Passage:
===

I walked away, and he stopped talking. Then, all of a sudden something whizzed right pass my ankle and hit the ground hard and loudly, resulting in pieces of medal. I saw the broken cup. I realized that if I haven't turned my direction in walking, I wouild have been hit.

I was shocked. Never in my whole life has someone thrown something at me, trying to hit me or injured me like that.

I'm already emotionally hurt. What the heck.

I turned around, not sure what I was doing. I knew that I had it.

I stared at him in surprise. "Are you serious?" (spoke english)

He started toward me. "Yeah." (spoke english)

I had it. "Why did you throw this at me? What did I do?"

He walked toward the table and held up the leash. He imitated what I did. "You did that. That's why I did what I did."

I felt the blood rushing through my veins. "It doesn't matter. I didn't hurt you. I didn't threw it at you. I didn't threw it at the floor. I simply set it down and it was hard because you pissed me off. It doens't matter what I did. I didn't hurt you. That gave you absolutelly no right for you to attempt to hurt me in that sort of method."

"You were disobedient to me. So I did what I did."

"Still, I didn't hurt you or threw things at you. I'm your daughter. You don't have the right to attempt to hurt me just because I did what I did. You don't throw things at people. That's no way to treat me or discipline me!"

All my words were loud and I was firmly shouting. I was shocked, hurt, and couldn't believe my eyes. The windows were open. I didn't care. However, he looked at the windows, and seemed worried if the neighbors would hear. I spoke mostly viet.

He started to say, "You did that. So I did what I did." He started to calm.

"You got on my nerves with your complaints. They're annoying. I've heard it so many times."

"What did I say? All I was saying was to save your parents some."

"Really?? You simply blamed me for the fact that there's nothing left! It's my first time eating it. I didn't even know you eat it. Furthermore, you don't always eat it. If you wanted some, you might as well let us know."

"Well I didn't know that. And I was talking to the both of you."

"No. Tammy isn't here. So why are you talking to me? Acting as if it's all my fault that your life is in ruins."

on and on it went.

"I'm your daughter. You don't freaken throw things like that at your own daughter. If you have something to say, get to the point. If you want me to stay, tell me to stay. You don't throw things."

I walked upstairs and he followed. I was now at the top while he was at the bottom.

More coming.

I was angry. Tears ran down my face. I didn't realize that until later.

Dad started saying how he never did things like that to his parents. All this stuff.

"For me doing that, I'm sorry. But there was no need for you to actually throw something at me!"

"I'm trying to discipline you."

"That's no way of discplining. It's punishment involving abuse. I've learned it all in school. That's no way of shaping someone. It's a form of abuse and the police would be involved if you actually hit me."

"I don't care. Call the police then. I don't care going to jail. I was simply trying to discipline you."

===

Written request 1:
Write out every line of the collected data entries below, with no changes.

Collected data entries:
===

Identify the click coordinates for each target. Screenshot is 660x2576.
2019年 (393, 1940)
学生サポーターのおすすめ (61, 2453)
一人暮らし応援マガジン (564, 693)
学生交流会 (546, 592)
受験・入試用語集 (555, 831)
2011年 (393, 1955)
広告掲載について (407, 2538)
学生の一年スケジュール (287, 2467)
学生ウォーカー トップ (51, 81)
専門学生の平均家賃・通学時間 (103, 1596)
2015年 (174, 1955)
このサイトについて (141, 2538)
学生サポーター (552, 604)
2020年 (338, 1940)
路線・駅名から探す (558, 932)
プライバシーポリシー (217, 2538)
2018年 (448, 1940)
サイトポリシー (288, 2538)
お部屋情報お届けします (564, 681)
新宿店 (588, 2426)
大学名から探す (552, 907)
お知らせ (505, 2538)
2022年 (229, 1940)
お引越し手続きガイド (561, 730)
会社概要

===

Written request 2:
In the passage about the argument with Dad, what did he hold up after walking toward the table?

Full answer 1:
Identify the click coordinates for each target. Screenshot is 660x2576.
2019年 (393, 1940)
学生サポーターのおすすめ (61, 2453)
一人暮らし応援マガジン (564, 693)
学生交流会 (546, 592)
受験・入試用語集 (555, 831)
2011年 (393, 1955)
広告掲載について (407, 2538)
学生の一年スケジュール (287, 2467)
学生ウォーカー トップ (51, 81)
専門学生の平均家賃・通学時間 (103, 1596)
2015年 (174, 1955)
このサイトについて (141, 2538)
学生サポーター (552, 604)
2020年 (338, 1940)
路線・駅名から探す (558, 932)
プライバシーポリシー (217, 2538)
2018年 (448, 1940)
サイトポリシー (288, 2538)
お部屋情報お届けします (564, 681)
新宿店 (588, 2426)
大学名から探す (552, 907)
お知らせ (505, 2538)
2022年 (229, 1940)
お引越し手続きガイド (561, 730)
会社概要

Full answer 2:
The leash.